▶ [Task description]:
The lines from the one containing "Favorite BNB with the star icon" through the last one in the data: please copy those exactly, and only those, without the pictures.

▶ [Dataset extract]:
══════════════════════════════
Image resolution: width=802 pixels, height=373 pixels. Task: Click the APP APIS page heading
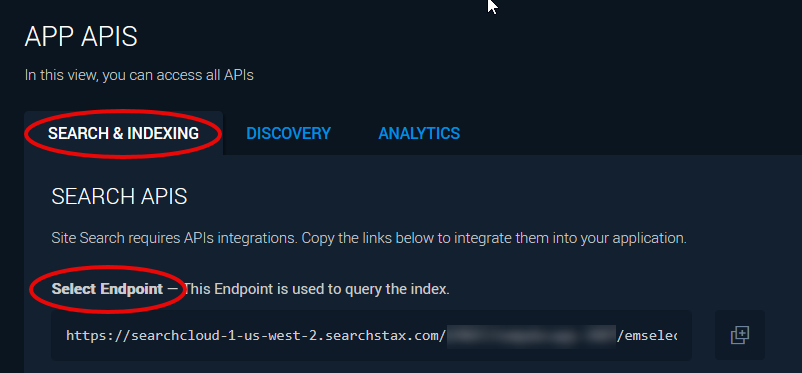coord(81,37)
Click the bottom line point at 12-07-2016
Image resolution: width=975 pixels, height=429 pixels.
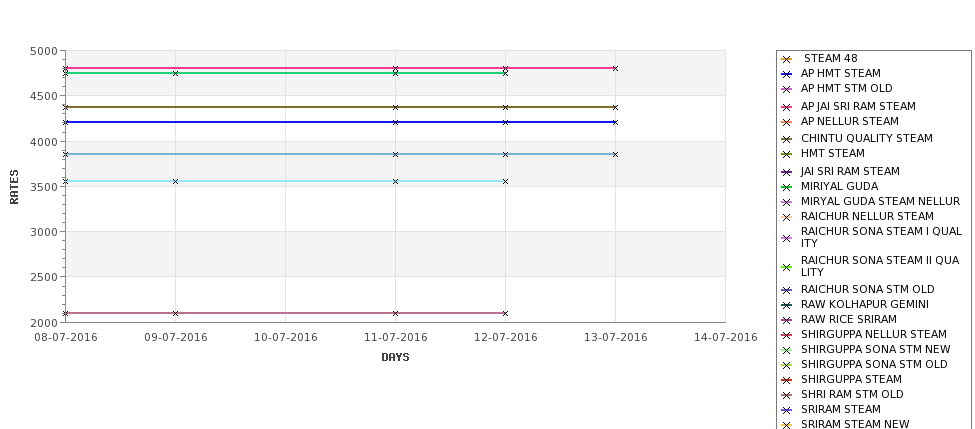[506, 313]
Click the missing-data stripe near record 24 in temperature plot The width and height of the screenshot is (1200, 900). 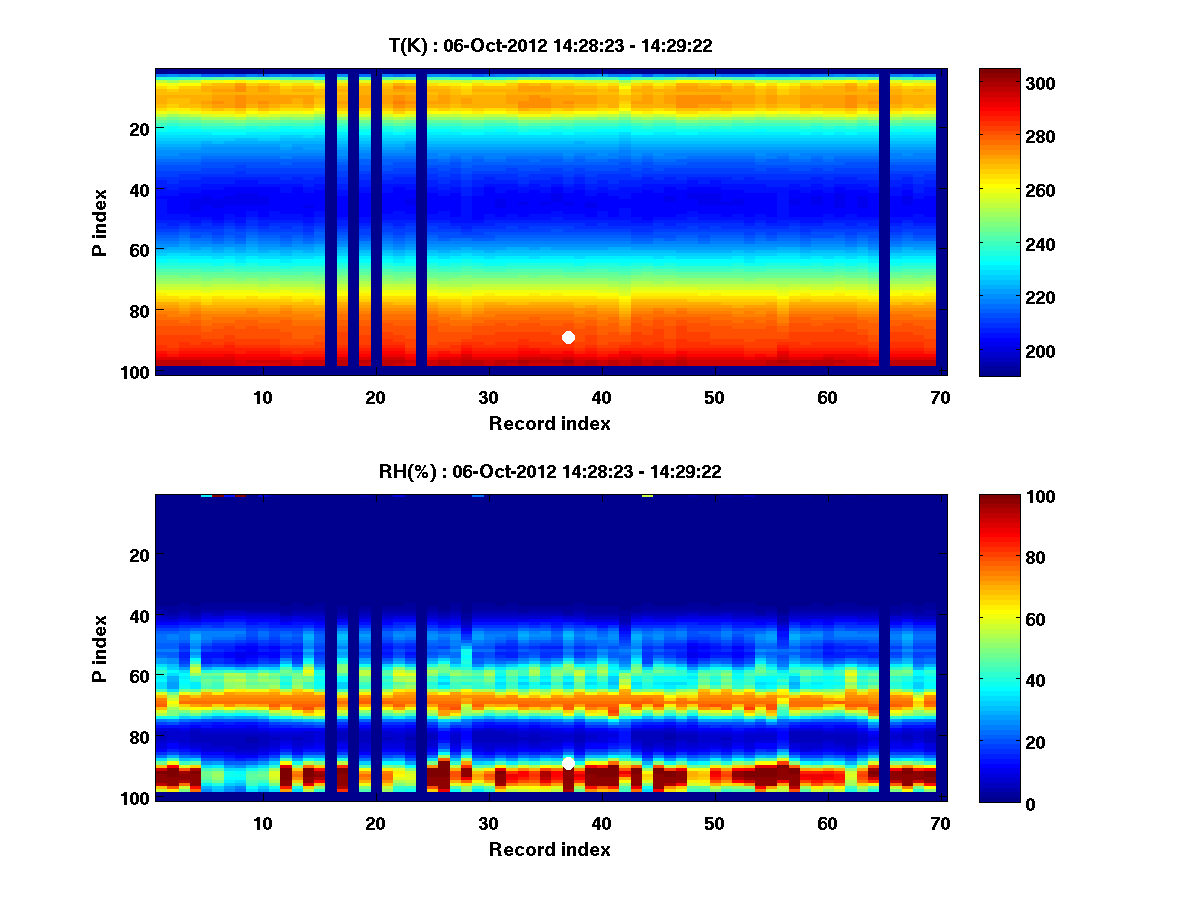[421, 220]
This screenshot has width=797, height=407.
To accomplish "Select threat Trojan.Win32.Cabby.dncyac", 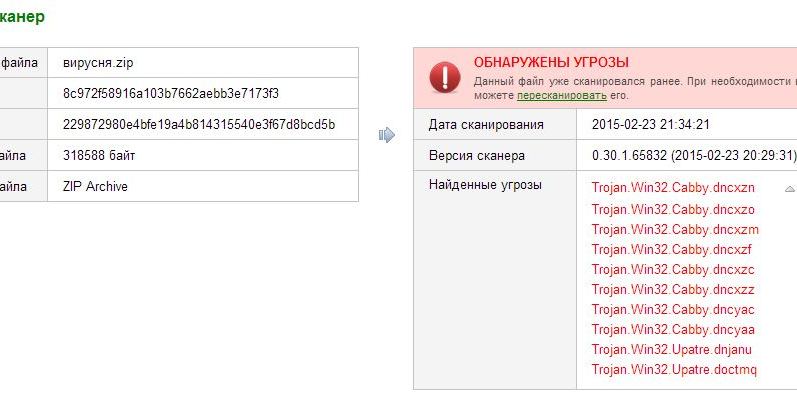I will coord(672,310).
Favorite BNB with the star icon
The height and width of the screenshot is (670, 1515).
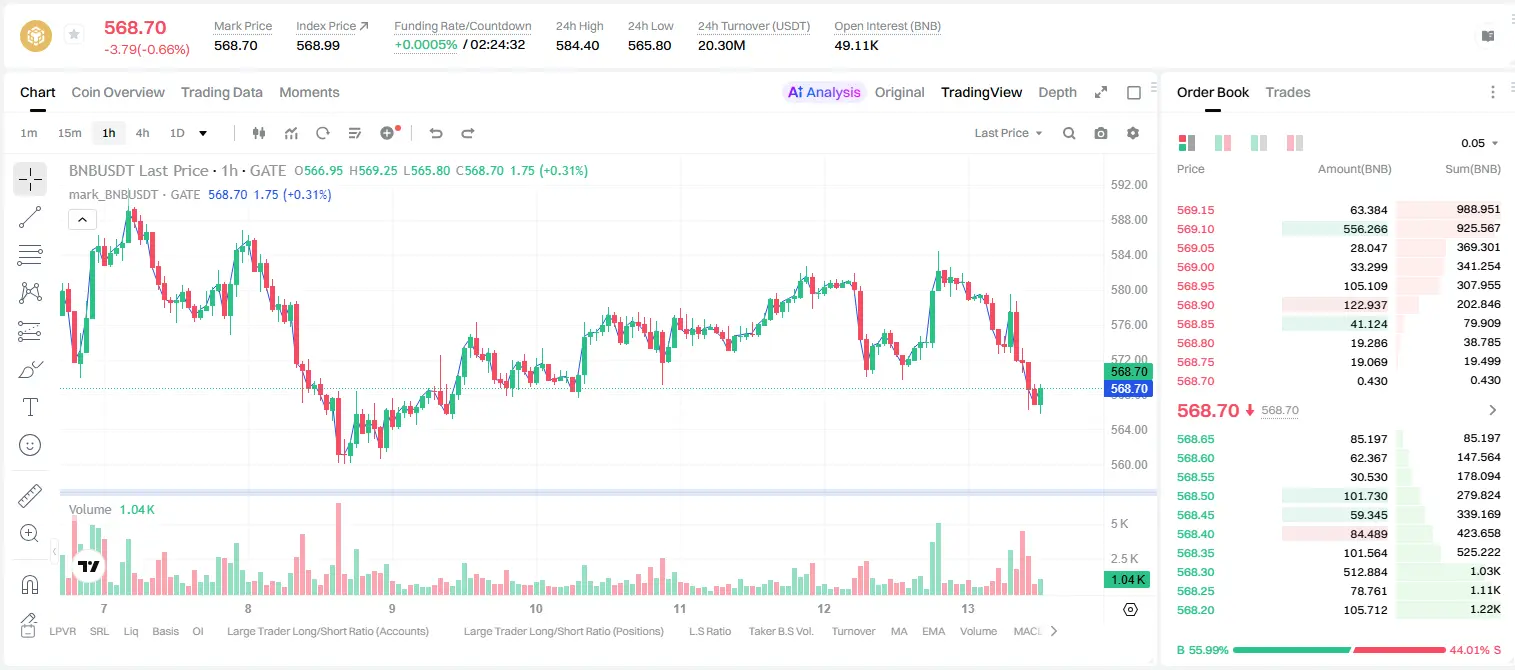[74, 35]
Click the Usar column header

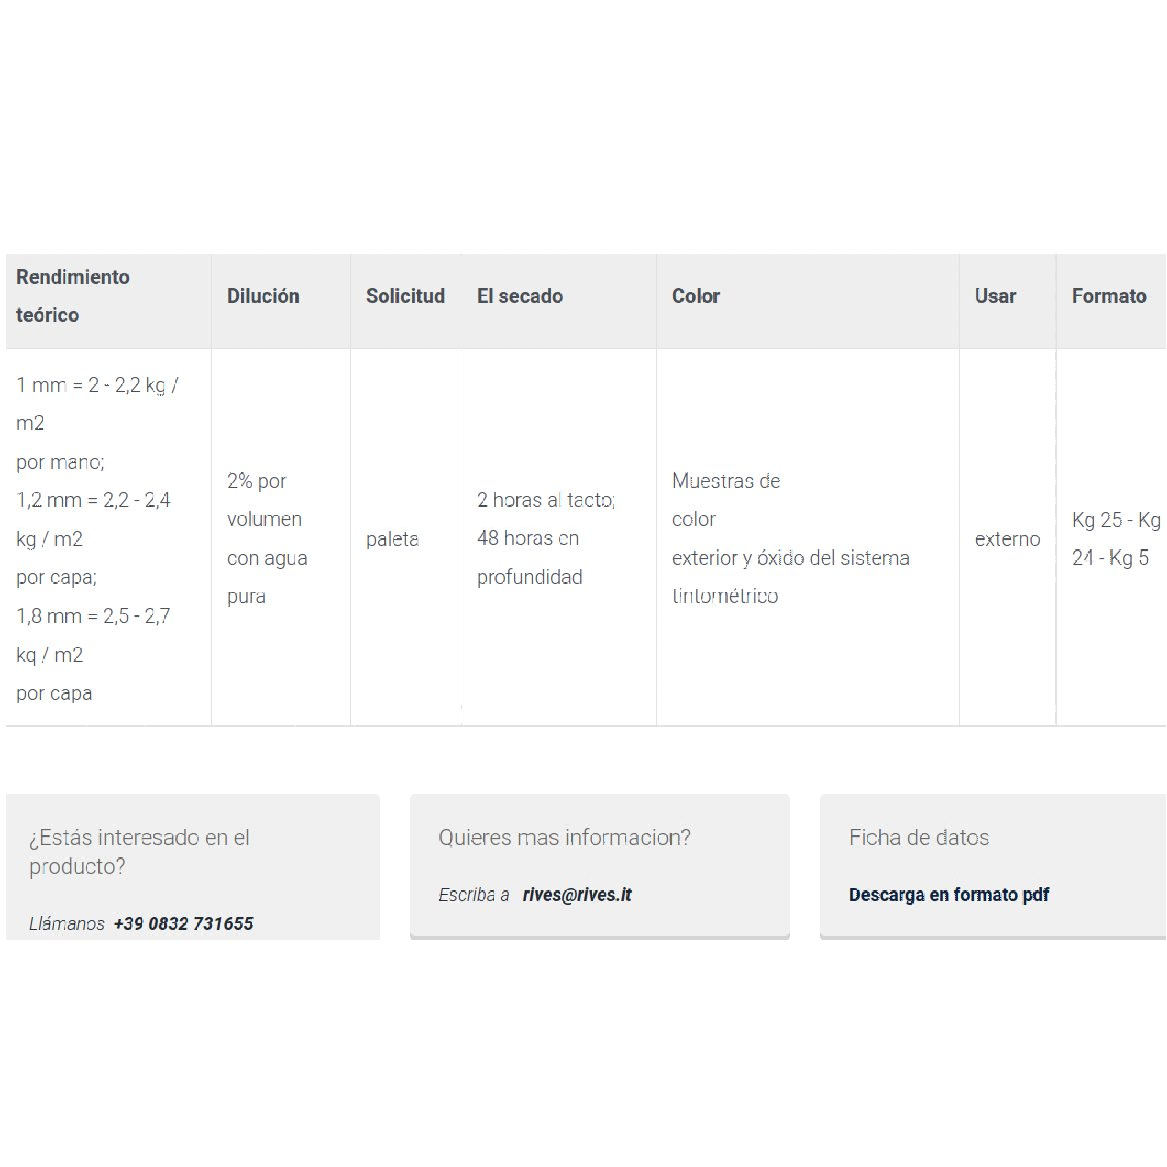tap(995, 296)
══════════════════════════════
▶ [Answer for this exercise]:
Favorite BNB with the star icon
The height and width of the screenshot is (670, 1515).
[74, 35]
Click the Usar column header

tap(995, 296)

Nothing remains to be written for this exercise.